Kim Guillory: Yes. I remember when I was waiting for my name to be called on stage at the Mastermind, and I was like, “Listen, this is the last time you’re ever going to feel like this. I’m done with this, and you can let it go right now. Exactly what you said. You can be her right now,” and really dropping into that.
I practiced for the next couple of days because peers would come up to me and tell me congratulations, and my job was receive. Could you just receive that and drop in because what’s the norm? We immediately go into rationalizing and saying how we aren’t comfortable. That was the norm. Right? That comes back to that feeling. I felt appreciation for myself, for the work I did, for the recognition I was receiving.
Danielle Perrodin: What I learned early on is that when someone congratulates you or compliments you, we have that resistance to it, but it gives more attention to ourselves. So, if we’re like, “Oh, this old thing?” Or, “I’m ugly.” Whatever it is, it’s more attention about yourself. Instead, they congratulated you, they complimented you. If you tell them thank you and have appreciation, that’s about them. You’re honoring them and their action.
Kim Guillory: I could talk another hour because the one last thing I want to mention is when I saw a picture of myself, it’s not what I saw in my head, and that was starting to freak me out, how often I was seeing that, that blurred self-image. I don’t know if you said it or I said it, but it was suddenly this moment of like, “Actually, I’m not that out of proportion from the rest of the world,” but I had been seeing that I was. I was way taller than anyone else. My feet were way bigger. My hips didn’t match. I had all of these, and you wouldn’t let up.

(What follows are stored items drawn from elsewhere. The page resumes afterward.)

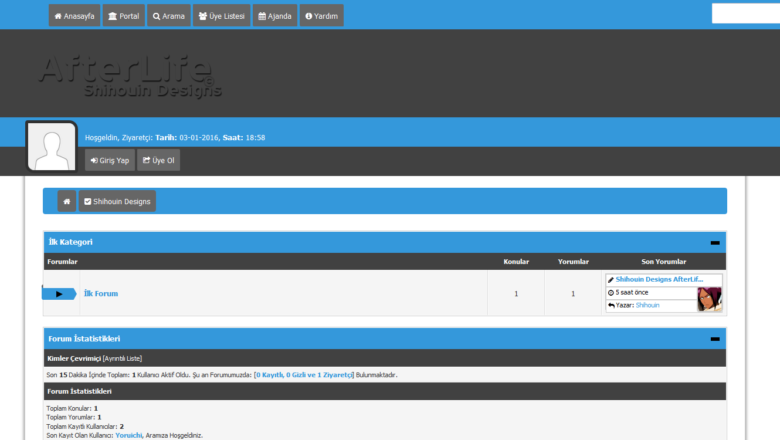Click the checkbox icon on Shihouin Designs breadcrumb
780x440 pixels.
pyautogui.click(x=88, y=201)
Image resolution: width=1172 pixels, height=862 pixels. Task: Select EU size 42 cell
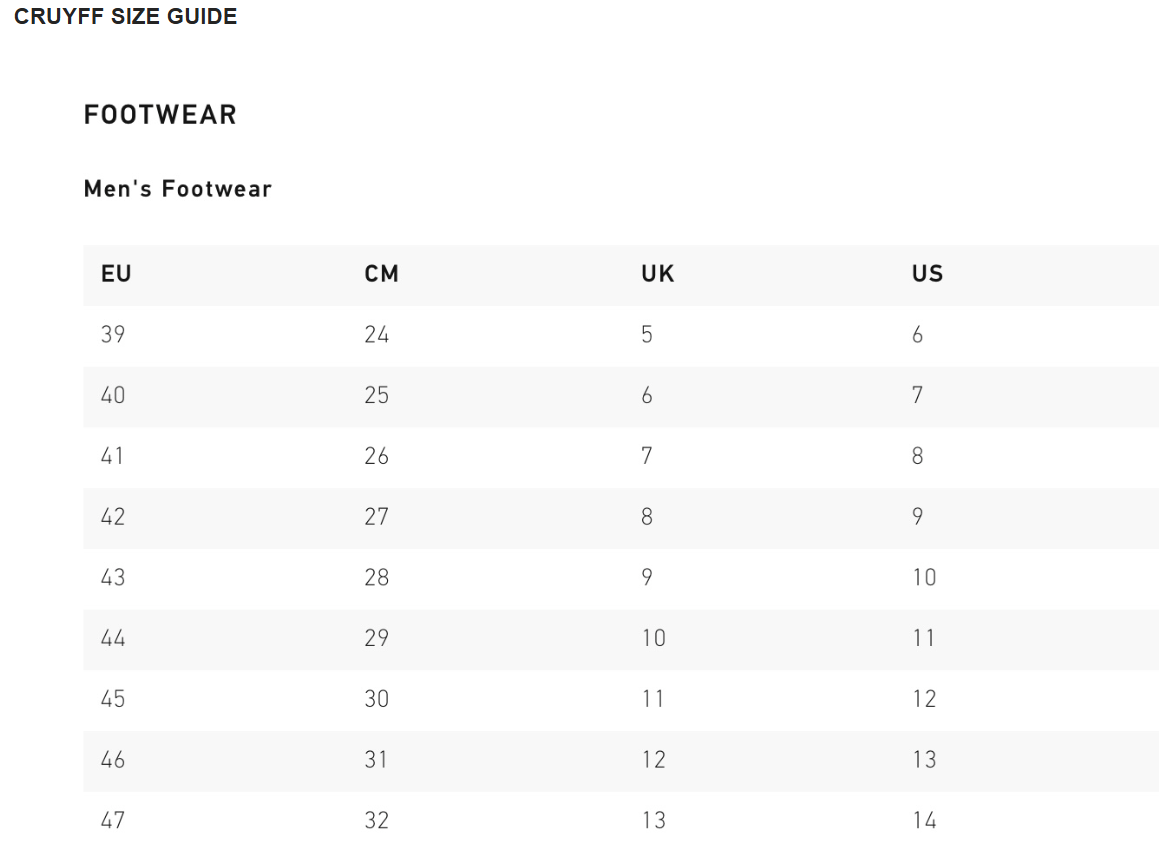pyautogui.click(x=113, y=517)
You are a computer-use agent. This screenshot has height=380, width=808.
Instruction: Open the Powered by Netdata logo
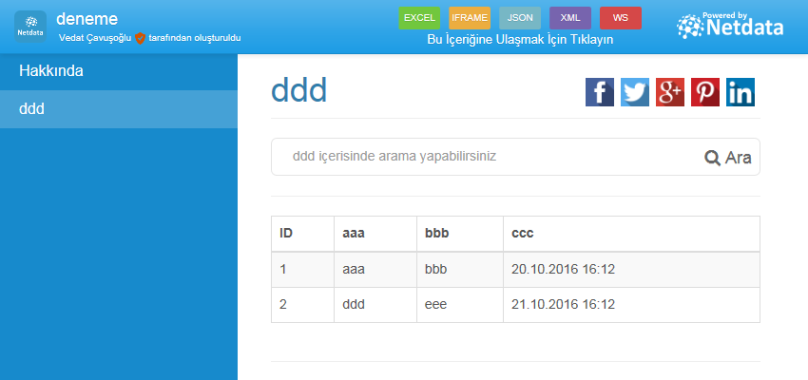pyautogui.click(x=730, y=25)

You’re like, “Actually, you’re just going to be here now, and we’re going to fit her right now.” I tried on jeans, the ones that you told me not to that I’d moved and gotten rid of because I was so overwhelmed. I told you a couple of weeks ago, like I had this back fat, and it’s like I had put on all this weight, but those jeans still fit. It didn’t make sense. The evidence started outweighing those old stories. Does that make sense?

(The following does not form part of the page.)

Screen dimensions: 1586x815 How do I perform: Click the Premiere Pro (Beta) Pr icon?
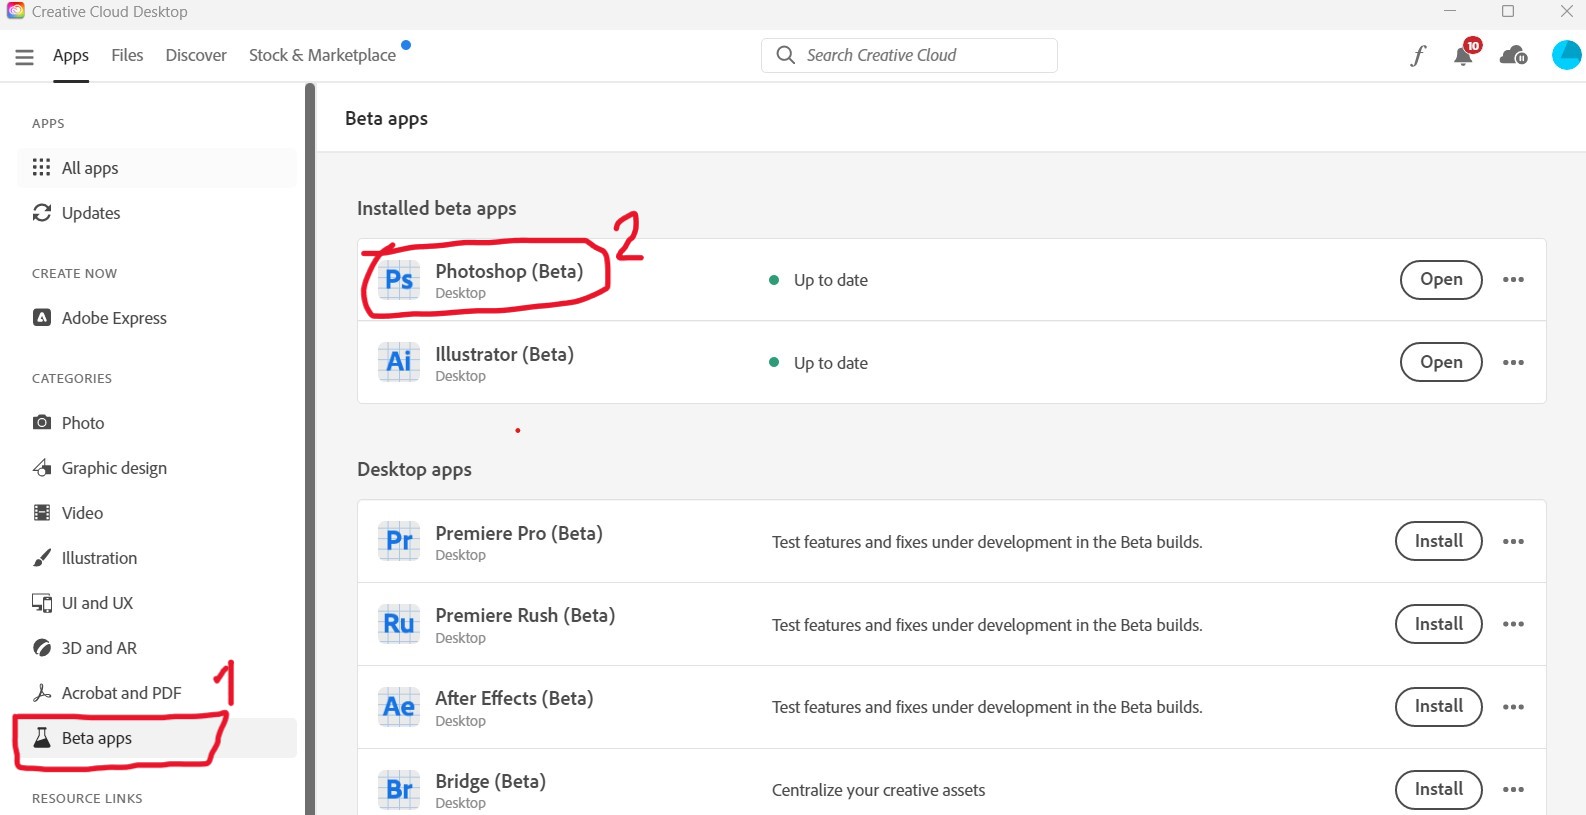399,541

Danielle Perrodin: Yeah, it does. I don’t weigh myself, but if I think that I’m not showing up, I’m not doing the things I’m supposed to be doing, I’m eating bad, or just not exercising, in my mind, I’ve already added five pounds.
Kim Guillory: Yes, that’s what I’m saying. I thought that would be a great takeaway for people to understand, is when we think that, we create that. I’m like, “What’s happening?”

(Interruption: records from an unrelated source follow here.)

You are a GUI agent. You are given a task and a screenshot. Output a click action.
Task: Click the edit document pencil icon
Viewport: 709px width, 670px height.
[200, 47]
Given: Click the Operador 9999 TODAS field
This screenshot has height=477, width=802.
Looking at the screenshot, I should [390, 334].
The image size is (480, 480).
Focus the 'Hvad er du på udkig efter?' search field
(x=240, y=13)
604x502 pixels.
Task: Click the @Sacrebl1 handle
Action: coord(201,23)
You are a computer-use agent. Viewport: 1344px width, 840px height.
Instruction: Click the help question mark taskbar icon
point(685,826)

Danielle Perrodin: Getting you back in your body, out of your head. That’s all it took.
Kim Guillory: So, we’re going to wrap this up. Let these guys know where can they find you?
Danielle Perrodin: Yeah, I’m having fun exploring LinkedIn. You can find me. I have a website. It’s DaniellePerrodin.biz, and you could just contact me. Just reach out.
Kim Guillory: So, who are we calling out to here? Who do you work with specifically?
Danielle Perrodin: So, I work with entrepreneurs who want to be seen, want to be the face of the brand. They understand the importance of showing up and giving the right message to their ideal clients, and they want to make a huge impact on the world. They’re making a difference, and they want some support.
Kim Guillory: All righty, guys. We’re going to wrap this up. Thank you, Danielle for coming on. It was super fun. I hope I didn’t drown out the story. I know I had a lot of story here, but I had so much drama.
Danielle Perrodin: No, it’s been great. I had so much fun working with you, and I cannot wait to go shopping for formals.
Kim Guillory: I know, it’s going to be cool. All right, guys.
Thanks for listening to this episode of More Than Mindset.